(TASK REQUIREMENTS):
Begin at the entry that has "コラム (231, 2090)" and stop after the one that has "大同工業のチェーンを技術を取り入れています (313, 560)". Write out each of those entries again in full, including its text, but shift every coordinate number down by 48.

----

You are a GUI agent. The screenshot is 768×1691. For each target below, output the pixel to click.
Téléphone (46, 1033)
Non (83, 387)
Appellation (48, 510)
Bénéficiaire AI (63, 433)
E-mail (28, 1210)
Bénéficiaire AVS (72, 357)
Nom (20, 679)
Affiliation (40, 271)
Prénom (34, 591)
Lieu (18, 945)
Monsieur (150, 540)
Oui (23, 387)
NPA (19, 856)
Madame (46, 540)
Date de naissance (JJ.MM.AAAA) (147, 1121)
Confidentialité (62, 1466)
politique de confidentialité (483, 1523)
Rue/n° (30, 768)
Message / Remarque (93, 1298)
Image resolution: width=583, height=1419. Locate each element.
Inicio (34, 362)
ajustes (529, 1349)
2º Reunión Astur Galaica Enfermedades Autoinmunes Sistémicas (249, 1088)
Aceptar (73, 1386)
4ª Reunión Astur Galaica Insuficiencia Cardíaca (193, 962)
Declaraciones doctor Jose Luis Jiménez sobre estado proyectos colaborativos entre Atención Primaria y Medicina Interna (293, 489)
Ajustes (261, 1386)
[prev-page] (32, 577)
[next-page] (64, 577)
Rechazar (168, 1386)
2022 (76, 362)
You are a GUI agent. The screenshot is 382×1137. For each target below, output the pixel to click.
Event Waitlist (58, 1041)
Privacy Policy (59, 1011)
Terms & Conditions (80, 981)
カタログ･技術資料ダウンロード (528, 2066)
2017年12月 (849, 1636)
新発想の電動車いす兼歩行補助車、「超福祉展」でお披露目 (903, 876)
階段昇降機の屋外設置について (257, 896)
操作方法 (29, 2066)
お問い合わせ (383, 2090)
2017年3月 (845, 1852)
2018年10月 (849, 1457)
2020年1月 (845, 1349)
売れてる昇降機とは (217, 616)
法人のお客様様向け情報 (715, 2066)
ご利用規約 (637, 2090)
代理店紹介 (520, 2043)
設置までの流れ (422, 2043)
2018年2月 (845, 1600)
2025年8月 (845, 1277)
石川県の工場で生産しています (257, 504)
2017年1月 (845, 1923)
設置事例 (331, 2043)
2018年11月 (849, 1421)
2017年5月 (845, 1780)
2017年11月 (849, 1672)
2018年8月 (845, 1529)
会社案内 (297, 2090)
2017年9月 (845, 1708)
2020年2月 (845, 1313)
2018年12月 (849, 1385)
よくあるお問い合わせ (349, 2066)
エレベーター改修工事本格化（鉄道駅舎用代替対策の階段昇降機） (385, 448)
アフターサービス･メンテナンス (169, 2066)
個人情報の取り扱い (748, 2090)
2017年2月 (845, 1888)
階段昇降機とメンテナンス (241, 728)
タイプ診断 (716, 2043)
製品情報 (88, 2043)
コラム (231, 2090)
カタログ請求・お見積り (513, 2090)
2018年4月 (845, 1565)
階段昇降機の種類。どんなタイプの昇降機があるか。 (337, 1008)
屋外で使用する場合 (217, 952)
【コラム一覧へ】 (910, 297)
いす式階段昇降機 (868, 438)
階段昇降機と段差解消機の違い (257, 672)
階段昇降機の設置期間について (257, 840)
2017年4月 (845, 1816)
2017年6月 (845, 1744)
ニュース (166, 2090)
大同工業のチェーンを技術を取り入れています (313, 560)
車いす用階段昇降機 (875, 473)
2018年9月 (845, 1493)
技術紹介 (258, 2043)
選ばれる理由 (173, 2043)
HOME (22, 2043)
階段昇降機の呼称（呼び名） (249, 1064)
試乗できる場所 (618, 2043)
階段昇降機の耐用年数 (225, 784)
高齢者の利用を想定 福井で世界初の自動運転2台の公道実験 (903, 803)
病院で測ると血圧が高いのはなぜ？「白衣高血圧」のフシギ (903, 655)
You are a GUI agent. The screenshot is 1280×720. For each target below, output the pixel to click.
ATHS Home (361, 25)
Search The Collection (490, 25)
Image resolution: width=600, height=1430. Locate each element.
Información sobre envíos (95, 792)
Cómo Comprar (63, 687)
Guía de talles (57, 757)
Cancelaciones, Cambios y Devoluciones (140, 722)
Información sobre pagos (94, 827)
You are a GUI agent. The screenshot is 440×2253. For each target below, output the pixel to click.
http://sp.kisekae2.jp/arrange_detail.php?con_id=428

----

(THE COMPLETED TASK):
コラム (183, 2042)
カタログ請求・お見積り (465, 2042)
2018年4月 (797, 1517)
階段昇降機の種類。どんなタイプの昇降機があるか。 (289, 960)
屋外で使用する場合 (169, 904)
【コラム一覧へ】 (862, 249)
いす式階段昇降機 (820, 390)
階段昇降機と段差解消機の違い (209, 624)
階段昇降機の設置期間について (209, 792)
2017年4月 (797, 1768)
2017年6月 (797, 1696)
ニュース (118, 2042)
大同工業のチェーンを技術を取り入れています (265, 512)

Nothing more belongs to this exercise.